Objek yang ditakuti seringkali sukar untuk dihindari, sebagai contoh feses, urin,
debu atau kuman. Pasien mungkin secara terus-menerus menggosok kulit
tangannya dengan mencuci tangan secara berlebihan atau mungkin tidak
mampu pergi keluar rumah karena takut akan kuman. Walaupun kecemasan
adalah respon emosional yang paling sering terhadap objek yang ditakuti, rasa
malu dan rasa jijik yang obsesif juga sering ditemukan.

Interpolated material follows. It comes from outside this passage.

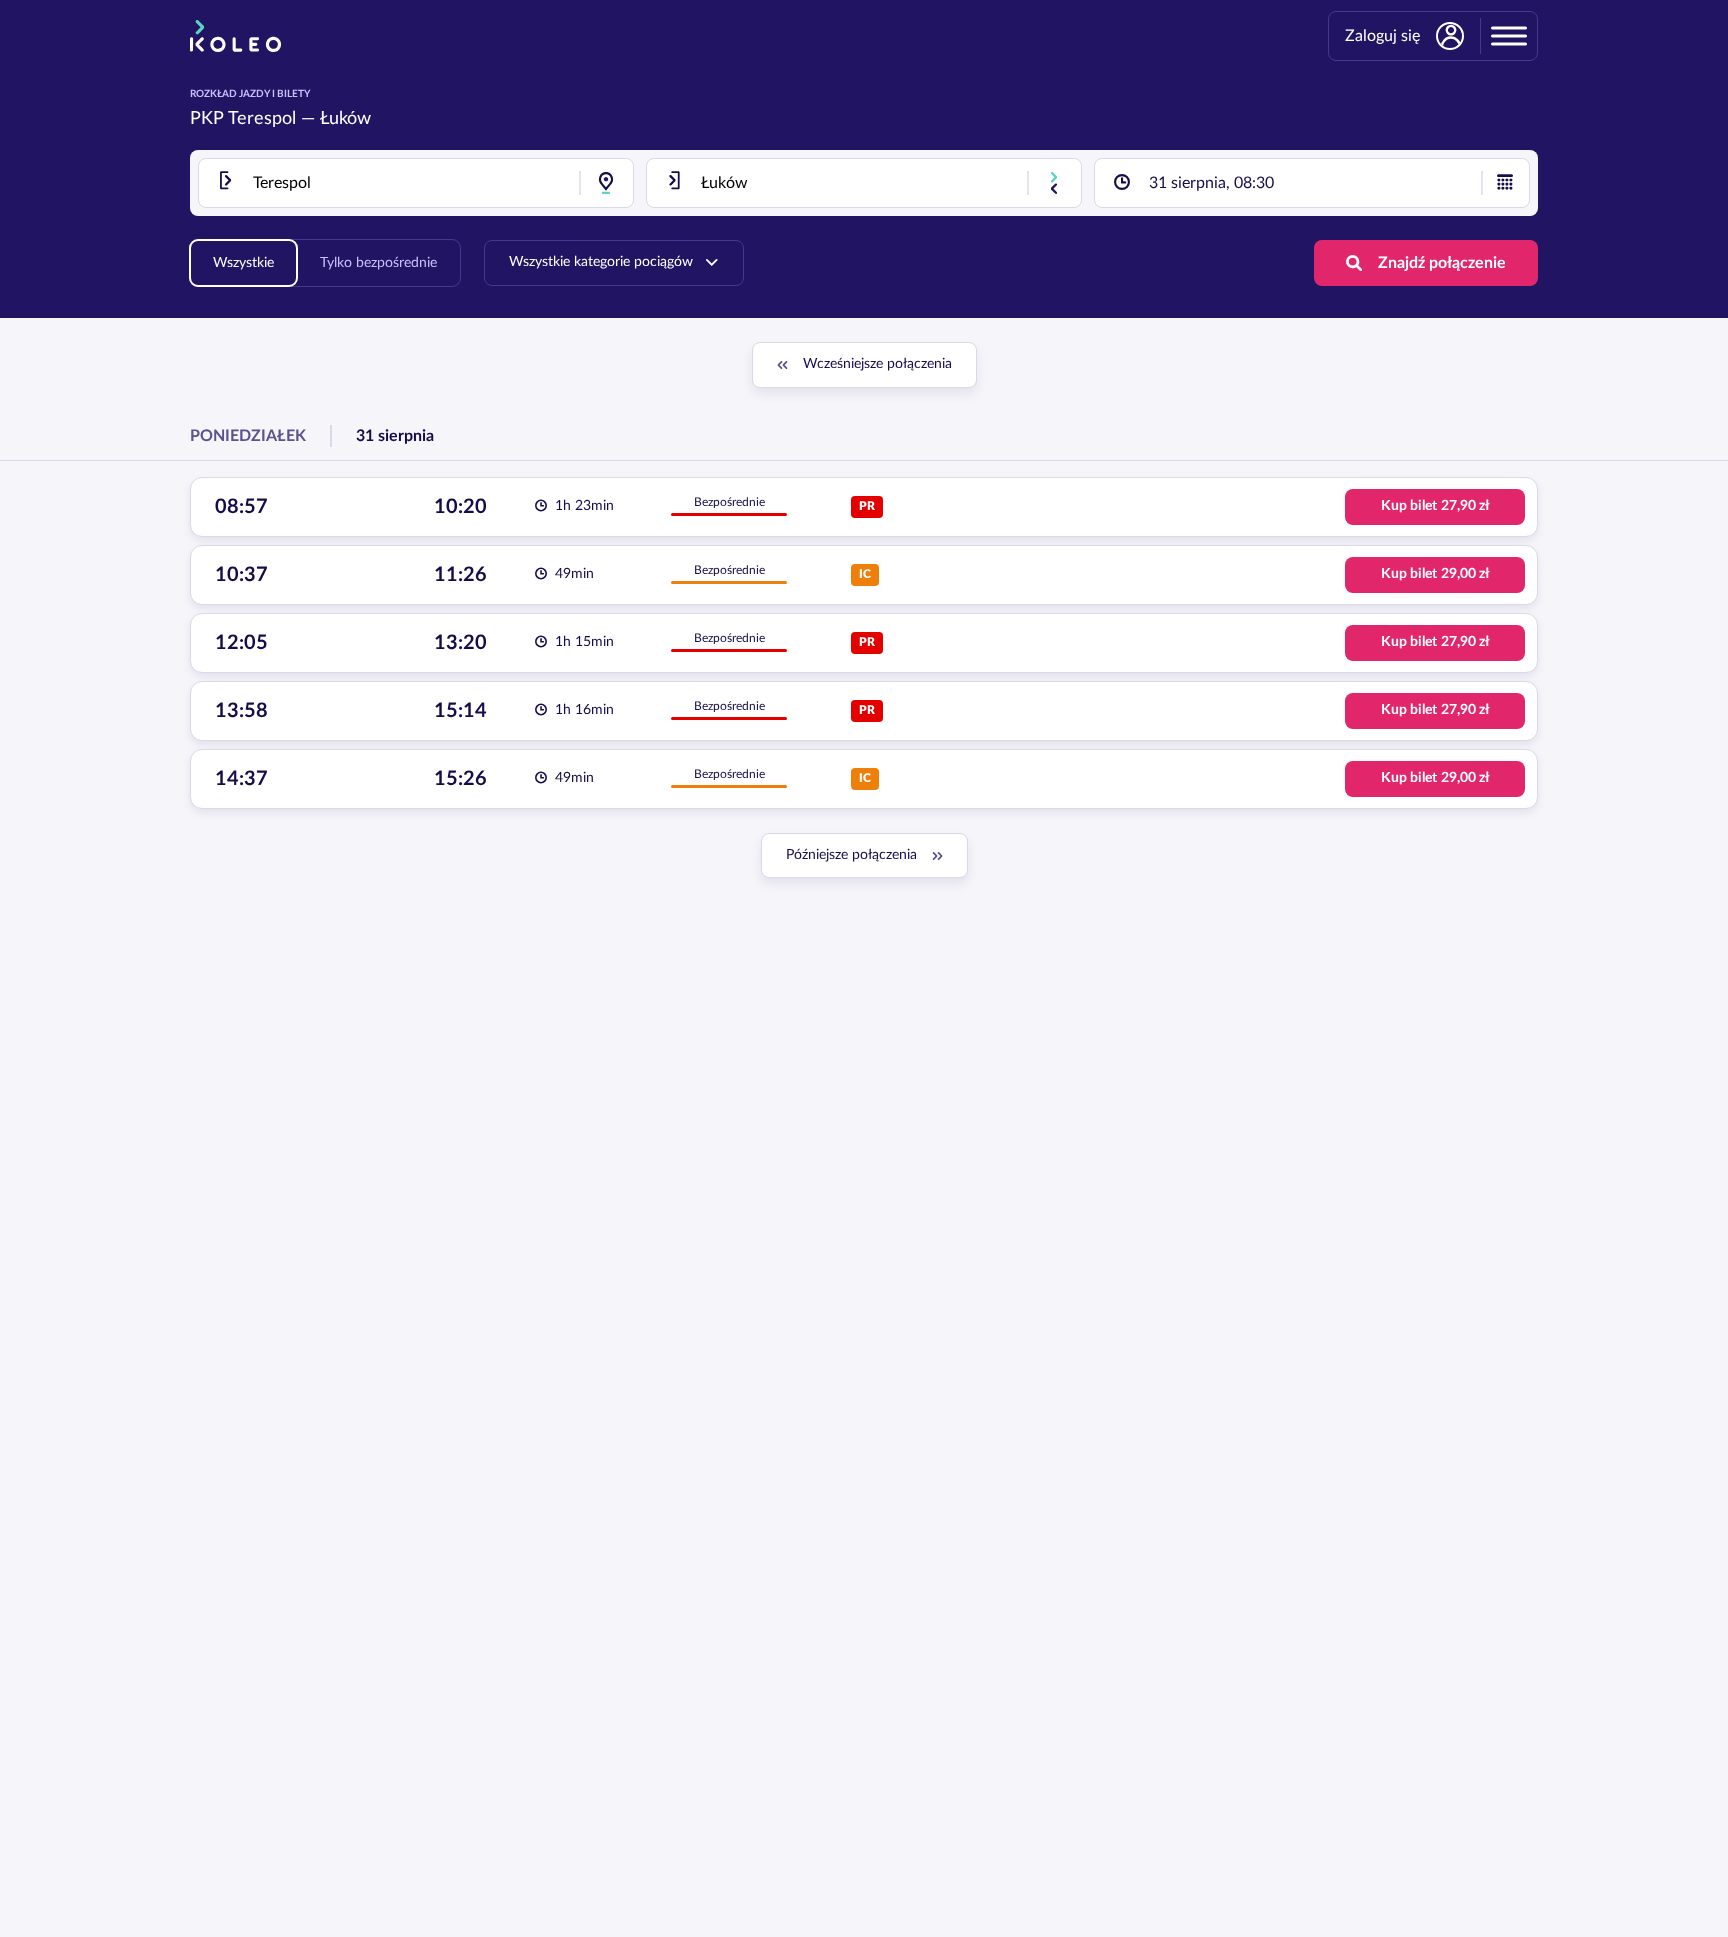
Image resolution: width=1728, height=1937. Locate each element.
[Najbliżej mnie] (606, 183)
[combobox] (416, 183)
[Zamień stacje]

Pasien dengan obsesi
kontaminasi biasanya percaya bahwa kontaminasi ditularkan dari objek ke
objek atau orang ke orang oleh kontak ringan.

Pola kedua yang sering adalah obsesi keragu-raguan, diikuti oleh pengecekan
yang kompulsi. Obsesi seringkali melibatkan suatu bahaya kekerasan, seperti
lupa mematikan kompor atau tidak mengunci pintu.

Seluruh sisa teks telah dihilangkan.